Unter dem Titel „Was die Polizei so alles lächerlich findet“ hatte ich gestern in den Links 305 auf eine Pressemeldung des Polizeipräsidiums Südhessen hingewiesen. Diese ist mittlerweile aus dem Netz verschwunden, deshalb hier noch mal der Text:
18.11.2008 | 11:57 Uhr
POL-DA: Weiterstadt: „Ohne meinen Anwalt, sage ich nichts…“ | Temposünder fehlen die Worte
Weiterstadt (ots) – Man könnte darüber spekulieren, ob die berühmten Worte mit dem Verweis auf die Vertretung in Sachen Rechtsangelegenheiten in manchen Fällen eher floskelhaft Verwendung finden und in Situationen verdrießlicher Sprachlosigkeit als Lückenfüller herhalten müssen.
Jedenfalls machte ein 30-jähriger Autofahrer Montagabend (17.11.) um 22 Uhr auf der A 5 ausgiebig von jener Willensäußerung gebrauch, nachdem er von einer Zivilstreife der Zentralen Fahndung und Verkehrsüberwachung zu schnell im Baustellenbereich gemessen wurde. Mit sage und schreibe 89 km/h zu viel auf dem Tacho, muss sich der Raser nun auf ein Fahrverbot von drei Monaten und ein sündhaft teures Bußgeld einstellen. Dem Frankfurter fehlten, bis auf jene berühmten natürlich, schlichtweg die Worte.

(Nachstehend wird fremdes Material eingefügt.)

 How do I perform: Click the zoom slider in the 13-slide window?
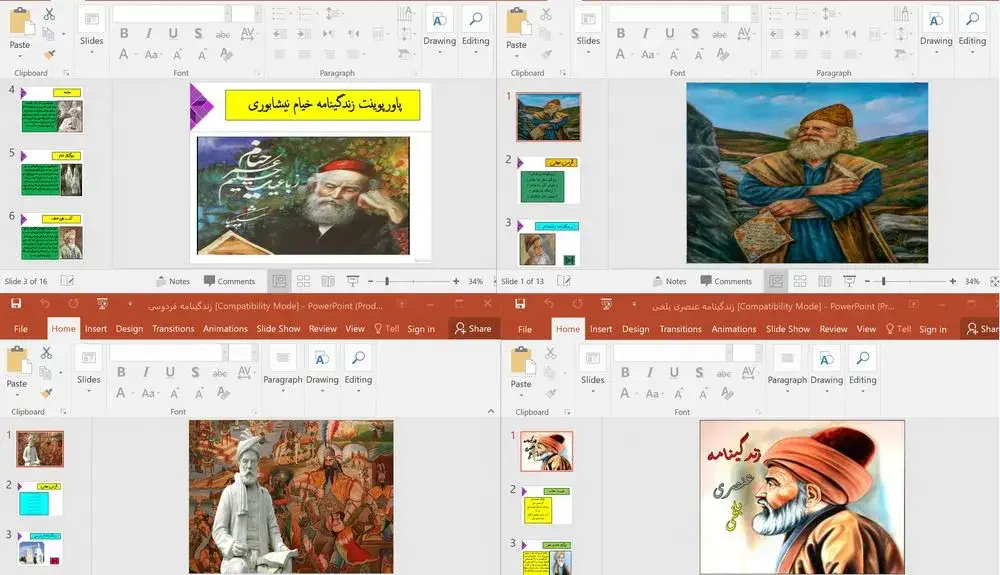coord(885,281)
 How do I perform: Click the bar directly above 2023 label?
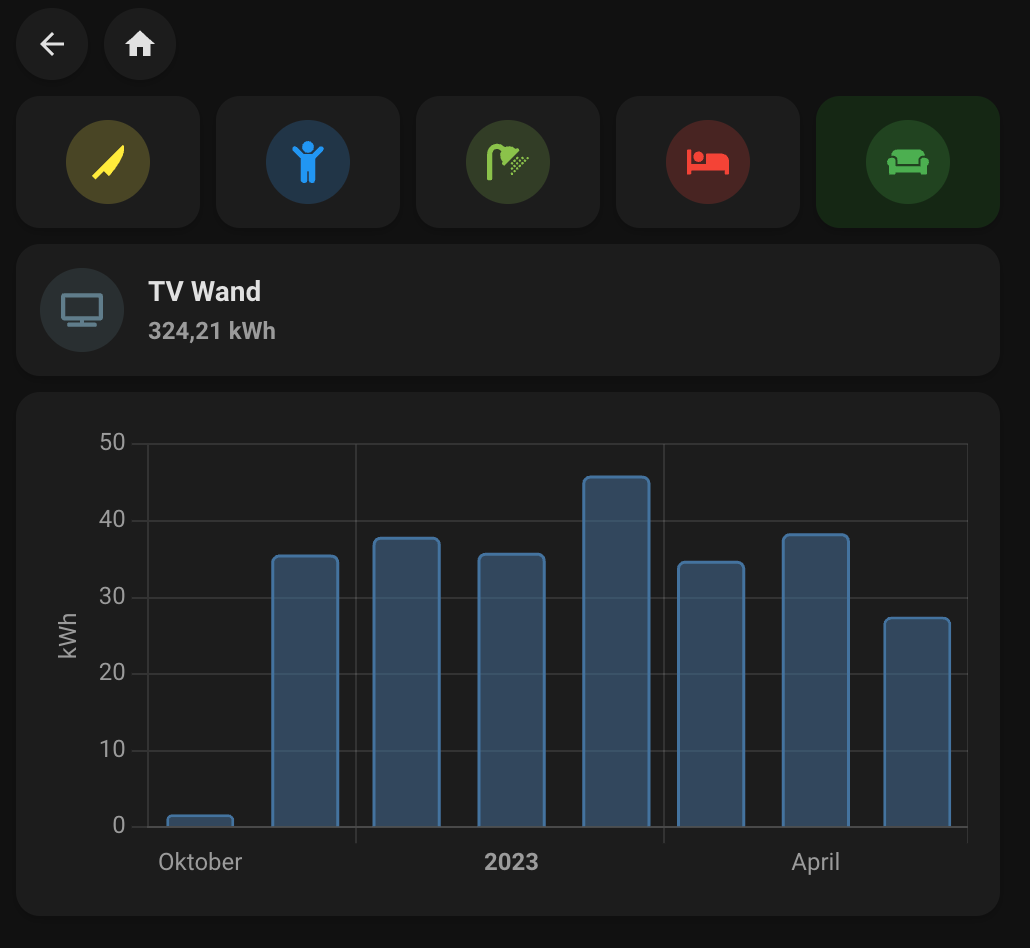click(511, 690)
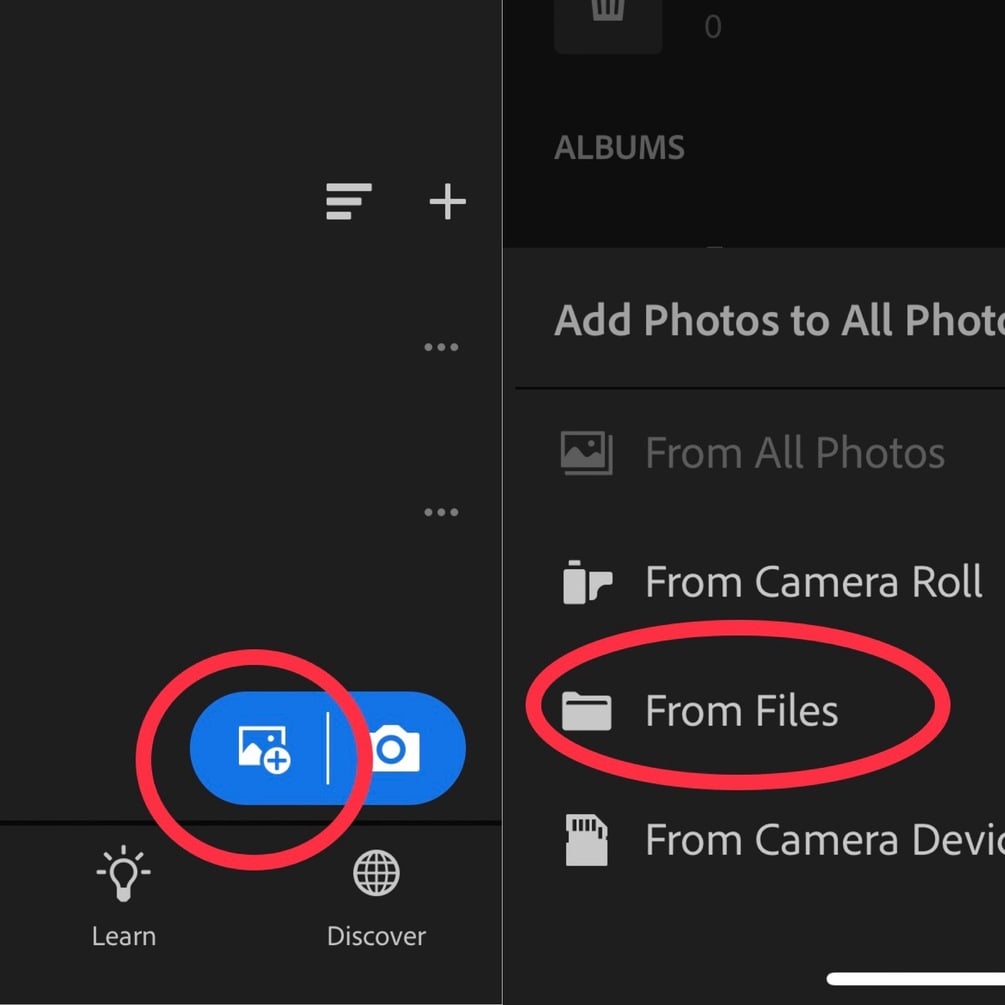Choose the From All Photos option
This screenshot has width=1005, height=1005.
[794, 453]
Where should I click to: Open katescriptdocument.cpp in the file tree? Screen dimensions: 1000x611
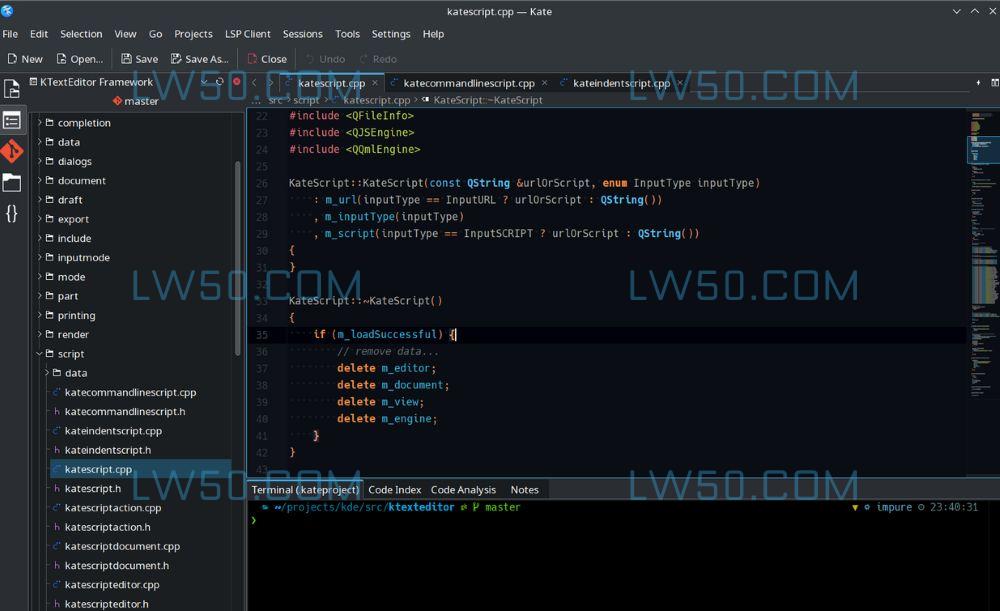point(122,547)
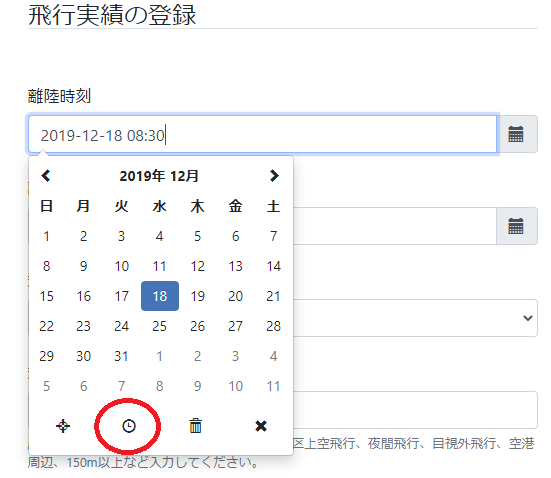Expand the select dropdown chevron at right
Image resolution: width=551 pixels, height=478 pixels.
click(527, 318)
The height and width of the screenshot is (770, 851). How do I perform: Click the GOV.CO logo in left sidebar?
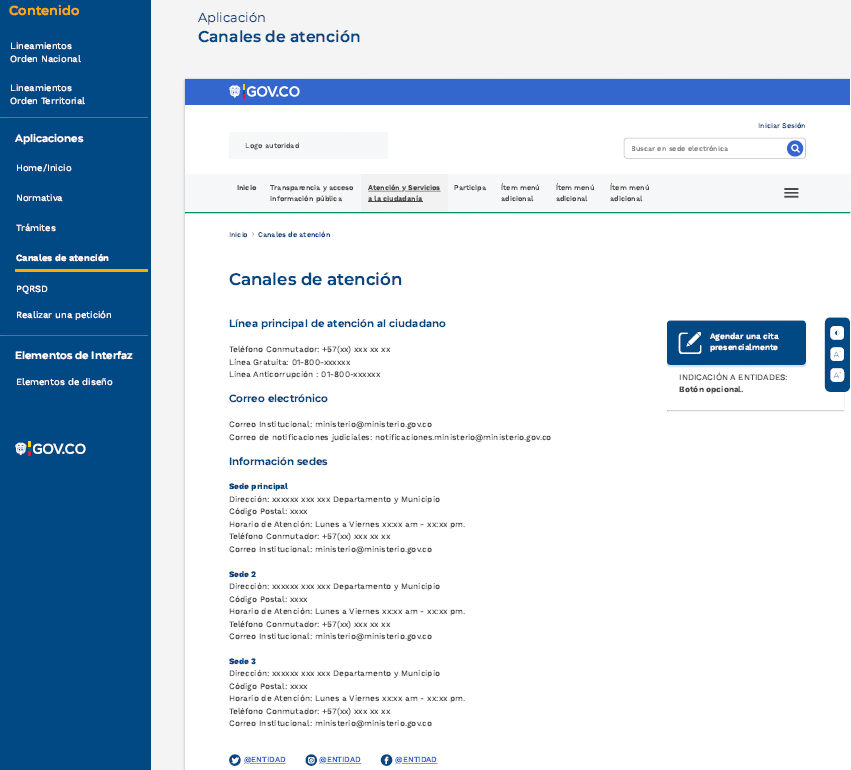(50, 449)
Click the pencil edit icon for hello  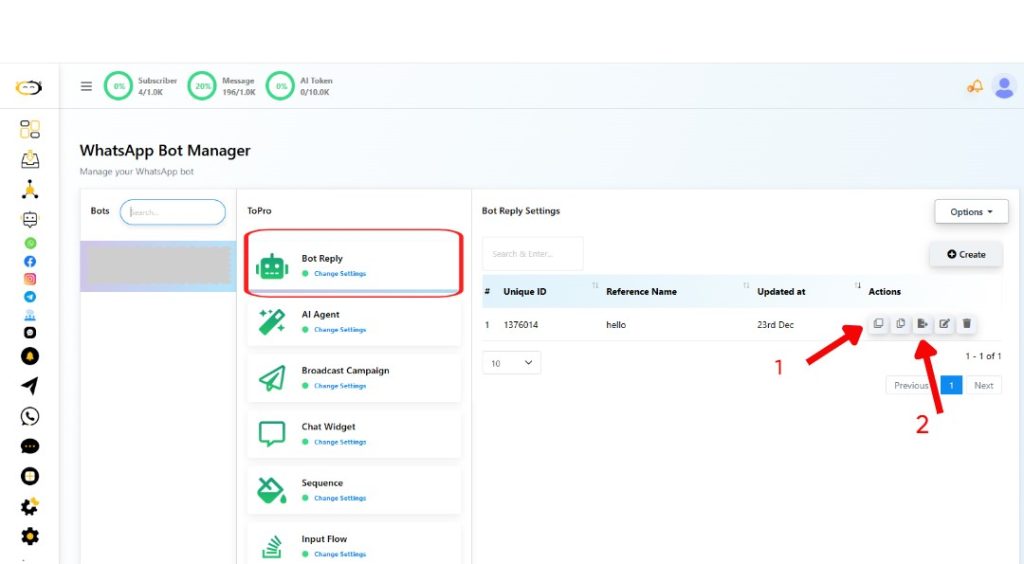pos(944,324)
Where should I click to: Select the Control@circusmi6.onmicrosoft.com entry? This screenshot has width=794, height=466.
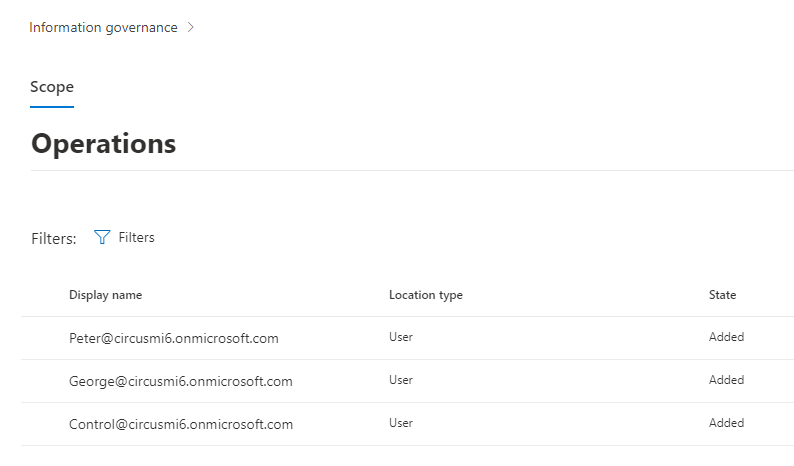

law blog – Leser Dirk Große-Allermann fand den Text auch weniger witzig. Er schrieb folgende Mail ans Polizeipräsidium Südhessen:
… mit Erstaunen habe ich Ihre Pressemeldung unter http://www.presseportal.de/polizeipresse/pm/4969/1303876/polizeipraesidium_suedhessen
zur Kenntnis genommen.
Das Aussageverweigerungsrecht als ein zentrales Recht eines Beschuldigten einer Ordnungswidrigkeit oder Straftat scheint mir vom Verfasser der Meldung nicht mit dem gebotenen Ernst gesehen, ja sogar ins Lächerliche gezogen zu werden. Umso befremdlicher, eine solche Laxheit in einer Pressemeldung der Polizei zu lesen. Muss ich davon ausgehen, dass der Tenor dieser Meldung den praktischen Umgang der Polizei Hessen mit den Rechten Beschuldigter widerspiegelt, oder war diese Meldung lediglich der missglückte Versuch, unterhaltsam auf Kosten rechtsstaatlicher Prinzipien zu formulieren?
Dazu nahm die Polizei jetzt Stellung:
… zunächst einmal möchte ich mich für Ihre Mail bedanken. Es ist gut zu wissen, dass die Pressmitteilungen auch außerhalb der Zeitungs-, Rundfunk- und Fernsehredaktionen von fachkundigen und interesseirten Bürgerinnen und Bürgern verfolgt und kritisch bewertet werden. Nur auf diese Weise erhält die Polizei das auch für eine Behörde immens wichtige Feedback, welches zur Optimierung ihrer Arbeit unerlässlich benötigt wird.
Im vorliegenden Fall möchte ich Ihnen versichern, dass es fern jedeweder Absicht war, die Rechte eines Betroffenen oder Beschuldigten ins Lächerliche zu ziehen oder eine Person zu diffamieren. Jedoch garantieren rein geradlinige Formulierungen und unkommentierte Tatasachenschilderungen nicht per se unantastbare Objektivität. Gerade aus polizeilich präventiver Sicht kann eine auf solche Art verfasste Pressemitteilung nicht die erdachte Wirkung erzielen oder in Ausnahmefällen sogar kritische Fragen aufwerfen.
In Bezug auf meine Pressmitteilung vom 18.11.08 verstehe ich den Anstoß, den die Formulierung bei Ihnen hervorgebracht hat. Selbstverständlich steht es jedem Betroffenen oder Beschuldigten in unserem Rechtsstaat zu, sich nicht zur Sache zu äußern und sich anwaltlich vertreten zu lassen. Die Polizei in Hessen wahrt und achtet diese Rechte und arbeitet nach professionellen Leitlinien.
Die Art meiner Darstellung der Geschehnisse dieser Verkehrskontrolle rechtfertigt ihre Kritik. Für den bei Ihnen hervorgerufenen Unmut darüber möchte ich mich entschuldigen. Die Löschung der Mitteilung habe ich in die Wege geleitet.
Ich bin sicher nicht der einzige, den diese Reaktion extrem positiv überrascht.
Die Meldung ist nicht mehr abrufbar.